» Passage provided:
————————

Software development is difficult. Projects often evolve over several years, under changing requirements and shifting market conditions, impacting developer tools and infrastructure. Technical debt, slow build systems, poor debuggability, and increasing numbers of dependencies can weigh down a project The developers get weary, and cobwebs accumulate in dusty corners of the code base.

Fighting these issues can be taxing and feel like a quixotic undertaking, but don’t worry — the Google Testing Blog is riding to the rescue! This is the first article of a series on “hackability” that identifies some of the issues that hinder software projects and outlines what Google SETIs usually do about them.

According to Wiktionary, hackable is defined as:
Adjective
hackable ‎(comparative more hackable, superlative most hackable)
  1. (computing) That can be hacked or broken into; insecure, vulnerable. 
  2. That lends itself to hacking (technical tinkering and modification); moddable.

Obviously, we’re not going to talk about making your product more vulnerable (by, say, rolling your own crypto or something equally unwise); instead, we will focus on the second definition, which essentially means “something that is easy to work on.” This has become the mainfocus for SETIs at Google as the role has evolved over the years.

In Practice

In a hackable project, it’s easy to try things and hard to break things. Hackability means fast feedback cycles that offer useful information to the developer.

This is hackability:
  • Developing is easy
  • Fast build
  • Good, fast tests
  • Clean code
  • Easy running + debugging
  • One-click rollbacks
In contrast, what is not hackability?
  • Broken HEAD (tip-of-tree)
  • Slow presubmit (i.e. checks running before submit)
  • Builds take hours
  • Incremental build/link > 30s
  • Flakytests
  • Can’t attach debugger
  • Logs full of uninteresting information

The Three Pillars of Hackability

There are a number of tools and practices that foster hackability. When everything is in place, it feels great to work on the product. Basically no time is spent on figuring out why things are broken, and all time is spent on what matters, which is understanding and working with the code. I believe there are three main pillars that support hackability. If one of them is absent, hackability will suffer. They are:


Pillar 1: Code Health

“I found Rome a city of bricks, and left it a city of marble.”
   -- Augustus

Keeping the code in good shape is critical for hackability. It’s a lot harder to tinker and modify something if you don’t understand what it does (or if it’s full of hidden traps, for that matter).

Tests

Unit and small integration tests are probably the best things you can do for hackability. They’re a support you can lean on while making your changes, and they contain lots of good information on what the code does. It isn’t hackability to boot a slow UI and click buttons on every iteration to verify your change worked - it is hackability to run a sub-second set of unit tests! In contrast, end-to-end (E2E) tests generally help hackability much less (and can evenbe a hindrance if they, or the product, are in sufficiently bad shape).

Figure 1: the Testing Pyramid.

————————

» Available data:
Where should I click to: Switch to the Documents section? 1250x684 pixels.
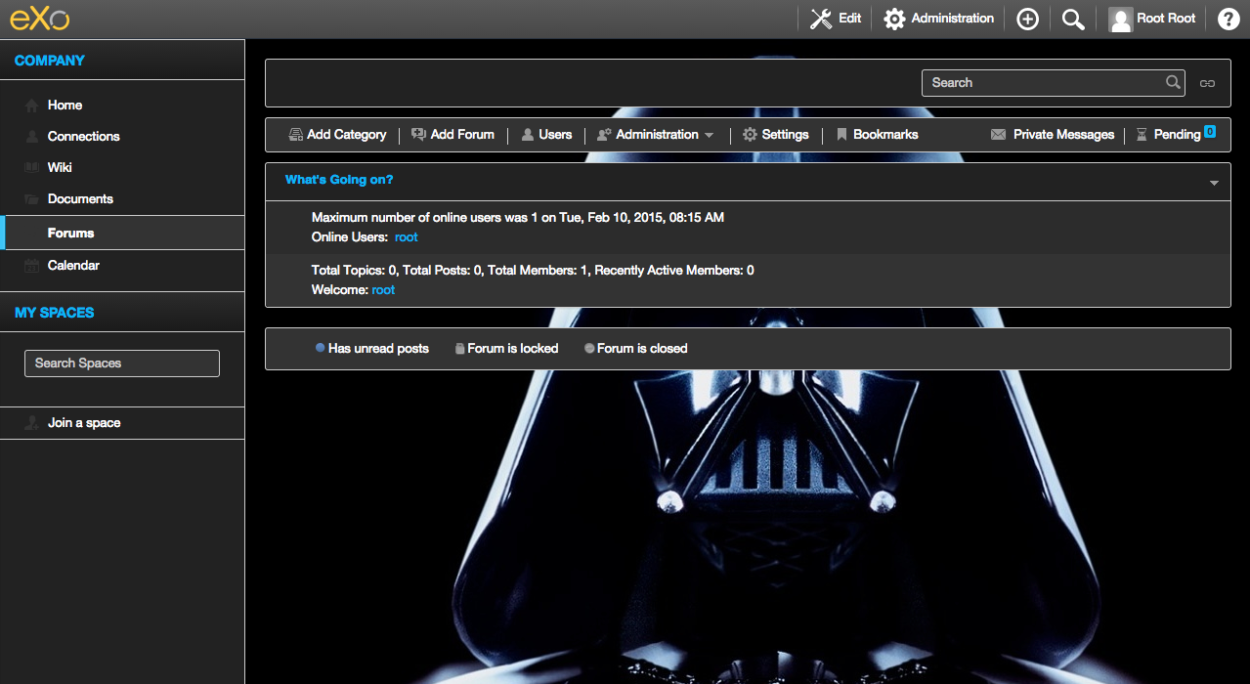point(80,198)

————————

» Tasks to carry out:
1 > In the article on hackability, copy word for word the part that opens with the words containing "Software development is" and closes with "do about them.".
2 > Pick up the article on hackability where it stops and keep it going.
The data has nothing to do with the article on hackability.

» Replies:
1 >
Software development is difficult. Projects often evolve over several years, under changing requirements and shifting market conditions, impacting developer tools and infrastructure. Technical debt, slow build systems, poor debuggability, and increasing numbers of dependencies can weigh down a project The developers get weary, and cobwebs accumulate in dusty corners of the code base.

Fighting these issues can be taxing and feel like a quixotic undertaking, but don’t worry — the Google Testing Blog is riding to the rescue! This is the first article of a series on “hackability” that identifies some of the issues that hinder software projects and outlines what Google SETIs usually do about them.

2 >
I’ve always been interested in how you actually make unit tests happen in a team. It’s about education. Writing a product such that it has good unit tests is actually a hard problem. It requires knowledge of dependency injection, testing/mocking frameworks, language idioms and refactoring. The difficulty varies by language as well. Writing unit tests in Go or Java is quite easy and natural, whereas in C++ it can be very difficult (and it isn’t exactly ingrained in C++ culture to write unit tests).

It’s important to educate your developers about unit tests. Sometimes, it is appropriate to lead by example and help review unit tests as well. You can have a large impact on a project by establishing a pattern of unit testing early. If tons of code gets written without unit tests, it will be much harder to add unit tests later.

What if you already have tons of poorly tested legacy code? The answer is refactoring and adding tests as you go. It’s hard work, but each line you add a test for is one more line that is easier to hack on.

Readable Code and Code Review

At Google, “readability” is a special committer status that is granted per language (C++, Go, Java and so on). It means that a person not only knows the language and its culture and idioms well, but also can write clean, well tested and well structured code. Readability literally means that you’re a guardian of Google’s code base and should push back on hacky and ugly code. The use of a style guide enforces consistency, and code review (where at least one person with readability must approve) ensures the code upholds high quality. Engineers must take care to not depend too much on “review buddies” here but really make sure to pull in the person that can give the best feedback.

Requiring code reviews naturally results in small changes, as reviewers often get grumpy if you dump huge changelists in their lap (at least if reviewers are somewhat fast to respond, which they should be). This is a good thing, since small changes are less risky and are easy to roll back. Furthermore, code review is good for knowledge sharing. You can also do pair programming if your team prefers that (a pair-programmed change is considered reviewed and can be submitted when both engineers are happy). There are multiple open-source review tools out there, such as Gerrit.

Nice, clean code is great for hackability, since you don’t need to spend time to unwind that nasty pointer hack in your head before making your changes. How do you make all this happen in practice? Put together workshops on, say, the SOLID principles, unit testing, or concurrency to encourage developers to learn. Spread knowledge through code review, pair programming and mentoring (such as with the Readability concept). You can’t just mandate higher code quality; it takes a lot of work, effort and consistency.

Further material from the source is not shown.